Passage shown →
-- -- --

# Canadian Annuities, TFSA and CSB reporting on US return



## ConfusedCdnUSres (Mar 9, 2016)

I'm considered both a Canadian and US citizen. I grew up in the states but moved to Canada decades ago. I live, work and own a home in Canada. I've already filed my Canadian taxes I just need some help with my US.

I received a Canadian t4a for my Cdn annuity payments received for the year and I'm unsure where I would claim that on my US return. Do I need to claim it at all?

Also I've been reading everyone else's posts about their TFSA and mine is not a trust but considered a deposit account, would I still need to file a 3520?

Oh and I've got a CSB (Canada Savings Bond). Other then my FBAR would I need to file anything extra for that?

Thanks!


----------



## Bevdeforges (Nov 16, 2007)

Not sure what a t4a is, but generally speaking the IRS has their own requirements for reporting and the figures you're given for Canadian tax purposes may or may not be the figures you should be reporting on your US taxes. For annuity payments, take a look at IRS publication 939 https://www.irs.gov/uac/About-Publication-939

You'll get varying opinions about the TFSA, but if yours really is a deposit account, you may want to report it as such (i.e. not bother with the 3520). As long as you are disclosing everything in good faith, you can let the IRS be the judge of whether or not they need/want the additional forms. If they do, they'll be in touch. But you're giving them everything they need to know to make that decision, so you aren't hiding or evading anything.
Cheers,
Bev


----------



## byline (Dec 5, 2011)

Bev, in Canada a T4 is like a W-2 form in the U.S., showing income from an employer. A T4A is a tax slip one receives showing income from savings accounts, pensions, annuities, etc. For both my Canadian and U.S. tax returns, I have been reporting interest income on my regular savings account, so I'm guessing that would apply to a TFSA, as well (though I could be wrong about that).

-- -- --

Recorded data →
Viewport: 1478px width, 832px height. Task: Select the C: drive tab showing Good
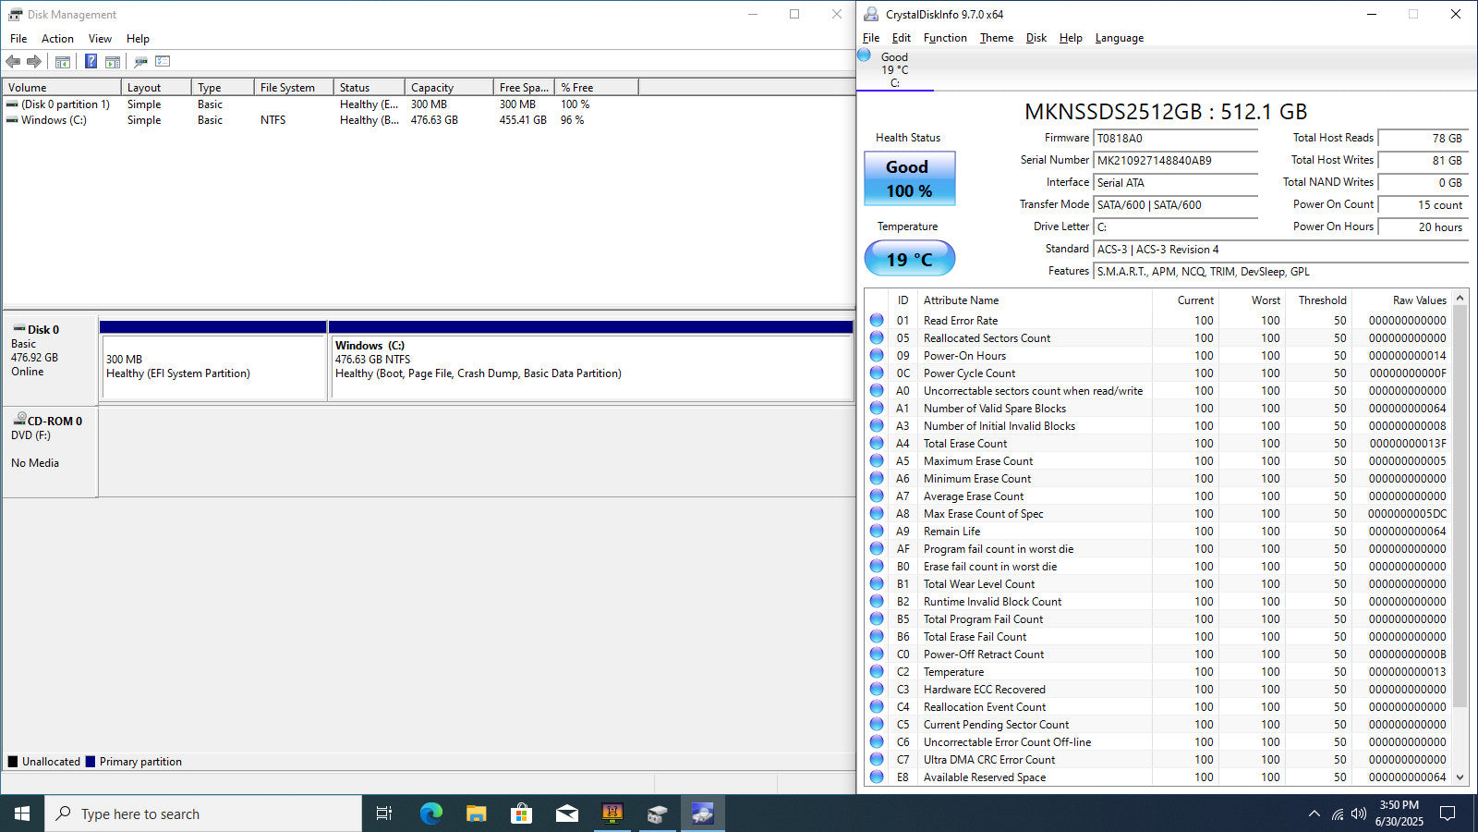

-- -- --

Work to be completed → In the forum thread on reporting Canadian annuities, a TFSA and savings bonds on a US return, copy the text starting at "Bev, in Canada" and ending at "wrong about that).". The data has nothing to do with this.

Result →
Bev, in Canada a T4 is like a W-2 form in the U.S., showing income from an employer. A T4A is a tax slip one receives showing income from savings accounts, pensions, annuities, etc. For both my Canadian and U.S. tax returns, I have been reporting interest income on my regular savings account, so I'm guessing that would apply to a TFSA, as well (though I could be wrong about that).